$1M Gene Treatment May Pose Threat to Human Guinea Pigs
A group called Libella Gene Therapeutics, based in Manhattan, Kansas, has begun offering gene therapy to repair telomeres at a Colombia clinic for $1 million a dose, according to a story in MIT Technology Review. If the “pay-to-play clinical trial” sounds familiar, that’s because hundreds of gene therapy efforts for disease sufferers desperate for a cure have failed over the past two decades.
“The dangers are enormous,” says Jerry Shay, a world expert on aging and cancer at the University of Texas Southwestern Medical Center told MIT. “There’s a risk of activating a pre-cancerous cell that’s got all the alterations except telomerase, especially in people 65 and over.”
At least two U.S. citizens have signed up for the gene therapy treatment, giving the company $1 million each to be tested with the unsanctioned therapy, according to the company.
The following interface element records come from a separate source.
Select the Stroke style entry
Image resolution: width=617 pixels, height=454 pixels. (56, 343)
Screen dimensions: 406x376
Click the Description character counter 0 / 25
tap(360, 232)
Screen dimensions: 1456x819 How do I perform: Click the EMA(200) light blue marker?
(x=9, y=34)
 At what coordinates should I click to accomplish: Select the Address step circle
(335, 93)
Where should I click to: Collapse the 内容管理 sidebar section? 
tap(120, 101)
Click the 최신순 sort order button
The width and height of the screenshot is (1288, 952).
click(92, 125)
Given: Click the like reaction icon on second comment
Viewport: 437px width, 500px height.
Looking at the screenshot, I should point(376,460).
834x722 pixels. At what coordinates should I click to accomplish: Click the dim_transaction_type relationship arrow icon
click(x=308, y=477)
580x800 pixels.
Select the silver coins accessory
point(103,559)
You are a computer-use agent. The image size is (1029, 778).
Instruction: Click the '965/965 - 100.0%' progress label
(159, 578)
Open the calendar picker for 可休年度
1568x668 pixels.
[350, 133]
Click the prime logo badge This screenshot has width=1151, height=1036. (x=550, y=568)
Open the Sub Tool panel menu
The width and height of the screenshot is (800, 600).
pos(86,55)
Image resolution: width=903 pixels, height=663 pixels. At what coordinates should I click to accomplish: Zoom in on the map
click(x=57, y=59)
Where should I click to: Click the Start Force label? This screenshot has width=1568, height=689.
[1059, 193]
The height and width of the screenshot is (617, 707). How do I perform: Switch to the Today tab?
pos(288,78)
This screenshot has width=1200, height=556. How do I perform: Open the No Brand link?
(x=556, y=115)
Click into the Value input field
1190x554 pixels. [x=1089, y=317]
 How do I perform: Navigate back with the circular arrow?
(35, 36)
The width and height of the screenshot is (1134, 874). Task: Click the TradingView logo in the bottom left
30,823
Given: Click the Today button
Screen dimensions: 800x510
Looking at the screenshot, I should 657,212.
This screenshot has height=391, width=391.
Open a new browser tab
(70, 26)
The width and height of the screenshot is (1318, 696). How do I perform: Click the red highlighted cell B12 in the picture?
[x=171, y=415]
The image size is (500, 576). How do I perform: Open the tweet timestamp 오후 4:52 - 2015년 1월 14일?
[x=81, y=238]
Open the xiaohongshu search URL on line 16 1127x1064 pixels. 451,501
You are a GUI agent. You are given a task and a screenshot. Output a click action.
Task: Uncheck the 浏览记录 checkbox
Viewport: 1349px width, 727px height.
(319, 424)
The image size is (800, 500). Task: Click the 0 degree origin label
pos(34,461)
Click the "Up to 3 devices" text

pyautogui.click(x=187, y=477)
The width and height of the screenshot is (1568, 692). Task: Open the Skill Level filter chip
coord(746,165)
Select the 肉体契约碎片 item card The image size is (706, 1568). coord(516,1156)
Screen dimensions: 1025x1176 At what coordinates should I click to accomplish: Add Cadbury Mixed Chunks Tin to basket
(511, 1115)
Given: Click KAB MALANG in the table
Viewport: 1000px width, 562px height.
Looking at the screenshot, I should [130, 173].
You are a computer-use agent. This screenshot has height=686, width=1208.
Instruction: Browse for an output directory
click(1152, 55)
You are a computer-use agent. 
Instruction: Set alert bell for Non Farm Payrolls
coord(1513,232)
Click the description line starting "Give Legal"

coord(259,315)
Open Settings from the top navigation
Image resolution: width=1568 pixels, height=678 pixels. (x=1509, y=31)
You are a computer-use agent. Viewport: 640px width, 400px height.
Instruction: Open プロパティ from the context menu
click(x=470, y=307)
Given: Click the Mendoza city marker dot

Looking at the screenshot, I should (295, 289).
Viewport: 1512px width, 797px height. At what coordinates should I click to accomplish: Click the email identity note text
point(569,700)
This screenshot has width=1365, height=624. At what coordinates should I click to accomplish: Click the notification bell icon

A 90-year-old-woman and a 79-year-old man will receive the gene therapy by the second week of January 2020.
“While telomere-extending treatments in mice have yielded intriguing results, nobody has demonstrated that tweaking the molecular clocks has benefits for humans,” MIT reported.
According to the study on mice, telomerase treatment of those at 1-year and at 2-years of age had an increase in median lifespan of 24 and 13%, respectively.
Libella said it decided to do the tests offshore because of FDA delays in drug approvals. According to their post on clincaltrials.gov, the injections would be carried out at the IPS Arcasalud SAS medical clinic in Zipaquirá, Colombia, 40 kilometers (25 miles) north of Bogotá.
While some gene therapies have yielded successful results, others have resulted in death and disappointment. However, companies believe that the risks are worth the rewards, according to the Alliance for Regenerative Medicine, which reports 400 clinical trials underway, the majority for cancer treatment.